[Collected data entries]
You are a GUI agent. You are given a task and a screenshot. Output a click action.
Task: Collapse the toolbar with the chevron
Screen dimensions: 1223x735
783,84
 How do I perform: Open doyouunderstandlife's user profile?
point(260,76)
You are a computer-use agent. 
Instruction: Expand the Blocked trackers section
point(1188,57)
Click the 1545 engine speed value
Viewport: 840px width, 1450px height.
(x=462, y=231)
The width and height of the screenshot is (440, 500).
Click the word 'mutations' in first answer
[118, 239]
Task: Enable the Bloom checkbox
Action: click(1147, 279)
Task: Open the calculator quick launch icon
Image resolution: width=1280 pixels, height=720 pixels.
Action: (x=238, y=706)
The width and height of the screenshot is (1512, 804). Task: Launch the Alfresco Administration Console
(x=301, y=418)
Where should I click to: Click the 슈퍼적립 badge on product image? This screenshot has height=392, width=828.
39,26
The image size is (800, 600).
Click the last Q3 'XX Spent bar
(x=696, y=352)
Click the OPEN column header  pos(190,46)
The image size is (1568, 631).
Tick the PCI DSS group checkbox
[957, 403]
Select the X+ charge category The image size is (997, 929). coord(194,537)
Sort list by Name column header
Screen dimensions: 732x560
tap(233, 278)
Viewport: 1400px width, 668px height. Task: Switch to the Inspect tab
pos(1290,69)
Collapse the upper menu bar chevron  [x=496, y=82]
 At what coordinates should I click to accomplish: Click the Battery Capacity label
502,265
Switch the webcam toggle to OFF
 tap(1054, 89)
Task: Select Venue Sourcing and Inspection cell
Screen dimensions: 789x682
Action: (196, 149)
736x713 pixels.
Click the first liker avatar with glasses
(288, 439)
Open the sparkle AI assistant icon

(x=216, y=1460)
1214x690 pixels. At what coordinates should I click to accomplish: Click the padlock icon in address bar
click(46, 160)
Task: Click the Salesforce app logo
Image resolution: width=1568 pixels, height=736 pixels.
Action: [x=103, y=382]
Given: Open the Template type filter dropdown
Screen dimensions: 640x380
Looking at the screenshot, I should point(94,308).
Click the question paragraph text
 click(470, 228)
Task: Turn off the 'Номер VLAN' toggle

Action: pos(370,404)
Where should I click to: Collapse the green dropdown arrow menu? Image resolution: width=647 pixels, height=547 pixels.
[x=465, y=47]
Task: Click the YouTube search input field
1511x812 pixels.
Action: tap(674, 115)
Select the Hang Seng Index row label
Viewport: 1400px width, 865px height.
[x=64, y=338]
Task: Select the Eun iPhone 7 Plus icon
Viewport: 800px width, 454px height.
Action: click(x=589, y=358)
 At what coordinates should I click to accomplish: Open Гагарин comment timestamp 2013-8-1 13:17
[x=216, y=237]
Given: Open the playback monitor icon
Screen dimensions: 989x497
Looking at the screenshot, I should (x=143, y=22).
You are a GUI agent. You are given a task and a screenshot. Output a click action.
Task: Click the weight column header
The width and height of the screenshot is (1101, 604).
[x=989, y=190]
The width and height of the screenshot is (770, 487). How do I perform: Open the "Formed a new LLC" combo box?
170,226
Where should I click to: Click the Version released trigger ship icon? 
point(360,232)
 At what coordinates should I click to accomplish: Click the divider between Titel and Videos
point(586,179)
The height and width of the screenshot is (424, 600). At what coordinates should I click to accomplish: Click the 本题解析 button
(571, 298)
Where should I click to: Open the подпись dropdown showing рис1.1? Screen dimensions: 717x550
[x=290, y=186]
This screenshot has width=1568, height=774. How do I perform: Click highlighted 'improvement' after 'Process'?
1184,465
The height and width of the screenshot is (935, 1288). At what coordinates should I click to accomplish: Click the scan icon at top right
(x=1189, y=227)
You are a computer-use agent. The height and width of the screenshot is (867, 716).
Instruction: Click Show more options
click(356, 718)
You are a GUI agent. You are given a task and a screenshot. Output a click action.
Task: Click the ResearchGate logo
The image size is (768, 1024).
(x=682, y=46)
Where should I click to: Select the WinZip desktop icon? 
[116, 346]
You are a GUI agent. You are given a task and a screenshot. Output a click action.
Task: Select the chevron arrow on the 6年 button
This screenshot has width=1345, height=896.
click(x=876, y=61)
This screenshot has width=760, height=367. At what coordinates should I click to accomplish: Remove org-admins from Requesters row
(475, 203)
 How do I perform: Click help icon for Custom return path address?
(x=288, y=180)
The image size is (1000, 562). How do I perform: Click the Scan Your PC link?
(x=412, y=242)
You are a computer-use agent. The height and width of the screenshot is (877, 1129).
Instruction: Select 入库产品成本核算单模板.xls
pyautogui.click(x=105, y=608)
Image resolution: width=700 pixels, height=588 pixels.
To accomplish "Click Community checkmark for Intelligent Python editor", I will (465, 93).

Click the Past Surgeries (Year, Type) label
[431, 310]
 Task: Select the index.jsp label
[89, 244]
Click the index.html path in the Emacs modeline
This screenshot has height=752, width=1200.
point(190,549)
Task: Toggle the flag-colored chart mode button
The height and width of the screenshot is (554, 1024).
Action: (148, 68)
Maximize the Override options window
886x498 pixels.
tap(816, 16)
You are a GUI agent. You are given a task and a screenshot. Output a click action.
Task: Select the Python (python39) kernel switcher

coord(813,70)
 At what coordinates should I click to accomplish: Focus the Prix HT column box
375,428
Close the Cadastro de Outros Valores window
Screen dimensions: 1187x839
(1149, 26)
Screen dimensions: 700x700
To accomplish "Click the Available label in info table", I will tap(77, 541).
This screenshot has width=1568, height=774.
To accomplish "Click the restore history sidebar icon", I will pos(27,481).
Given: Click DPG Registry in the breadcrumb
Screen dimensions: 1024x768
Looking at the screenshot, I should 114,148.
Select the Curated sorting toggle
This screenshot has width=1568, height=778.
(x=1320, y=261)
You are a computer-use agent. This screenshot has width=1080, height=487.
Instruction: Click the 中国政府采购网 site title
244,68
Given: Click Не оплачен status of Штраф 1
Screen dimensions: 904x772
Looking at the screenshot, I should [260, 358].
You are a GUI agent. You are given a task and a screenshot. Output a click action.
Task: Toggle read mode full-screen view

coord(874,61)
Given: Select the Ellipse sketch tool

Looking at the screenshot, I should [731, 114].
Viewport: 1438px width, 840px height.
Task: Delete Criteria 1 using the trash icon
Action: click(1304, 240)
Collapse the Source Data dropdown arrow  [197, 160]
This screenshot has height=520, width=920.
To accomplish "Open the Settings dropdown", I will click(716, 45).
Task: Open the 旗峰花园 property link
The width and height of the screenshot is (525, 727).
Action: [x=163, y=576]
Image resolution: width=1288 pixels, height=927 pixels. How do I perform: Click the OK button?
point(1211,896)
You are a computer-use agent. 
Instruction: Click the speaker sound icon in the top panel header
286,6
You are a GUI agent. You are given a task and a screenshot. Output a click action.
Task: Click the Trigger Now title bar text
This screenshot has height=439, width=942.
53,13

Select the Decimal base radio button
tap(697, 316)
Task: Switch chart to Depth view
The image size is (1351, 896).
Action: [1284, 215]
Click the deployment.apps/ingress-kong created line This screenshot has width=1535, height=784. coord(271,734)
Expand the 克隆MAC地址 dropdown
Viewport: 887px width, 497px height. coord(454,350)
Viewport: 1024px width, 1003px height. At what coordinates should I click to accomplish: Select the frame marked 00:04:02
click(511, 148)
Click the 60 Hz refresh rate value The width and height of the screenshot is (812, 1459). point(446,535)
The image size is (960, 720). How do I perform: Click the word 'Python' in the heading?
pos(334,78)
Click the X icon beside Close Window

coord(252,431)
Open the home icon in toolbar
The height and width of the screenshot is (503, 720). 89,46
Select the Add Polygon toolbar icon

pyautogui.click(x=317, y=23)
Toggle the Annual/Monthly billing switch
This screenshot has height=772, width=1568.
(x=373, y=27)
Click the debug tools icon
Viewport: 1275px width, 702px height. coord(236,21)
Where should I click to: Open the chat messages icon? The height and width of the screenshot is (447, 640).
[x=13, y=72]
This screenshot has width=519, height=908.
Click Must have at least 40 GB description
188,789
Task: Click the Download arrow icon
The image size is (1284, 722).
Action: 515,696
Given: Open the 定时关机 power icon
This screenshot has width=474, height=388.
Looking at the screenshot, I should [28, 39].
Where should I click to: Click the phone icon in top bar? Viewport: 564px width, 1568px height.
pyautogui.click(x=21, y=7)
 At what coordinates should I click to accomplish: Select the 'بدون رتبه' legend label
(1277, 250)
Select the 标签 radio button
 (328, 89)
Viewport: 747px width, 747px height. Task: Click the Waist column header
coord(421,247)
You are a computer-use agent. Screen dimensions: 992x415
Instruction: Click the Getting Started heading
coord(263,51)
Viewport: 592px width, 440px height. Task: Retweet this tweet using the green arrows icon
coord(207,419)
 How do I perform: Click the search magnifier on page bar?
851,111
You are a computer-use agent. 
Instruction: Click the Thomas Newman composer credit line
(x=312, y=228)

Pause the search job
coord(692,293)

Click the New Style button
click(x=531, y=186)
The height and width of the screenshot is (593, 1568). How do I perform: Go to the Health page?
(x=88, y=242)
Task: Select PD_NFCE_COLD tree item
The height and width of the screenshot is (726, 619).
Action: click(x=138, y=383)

WHAT YOU SHOULD DO:
Give the exact lines, and only those, from the line containing "Image resolution: width=1288" through the line containing "Click the deployment.apps/ingress-kong" in the entries above.

OUTPUT FOR THIS EXERCISE:
Image resolution: width=1288 pixels, height=927 pixels. How do I perform: Click the OK button?
point(1211,896)
You are a computer-use agent. 
Instruction: Click the speaker sound icon in the top panel header
286,6
You are a GUI agent. You are given a task and a screenshot. Output a click action.
Task: Click the Trigger Now title bar text
This screenshot has height=439, width=942.
53,13

Select the Decimal base radio button
tap(697, 316)
Task: Switch chart to Depth view
The image size is (1351, 896).
Action: [1284, 215]
Click the deployment.apps/ingress-kong created line This screenshot has width=1535, height=784. coord(271,734)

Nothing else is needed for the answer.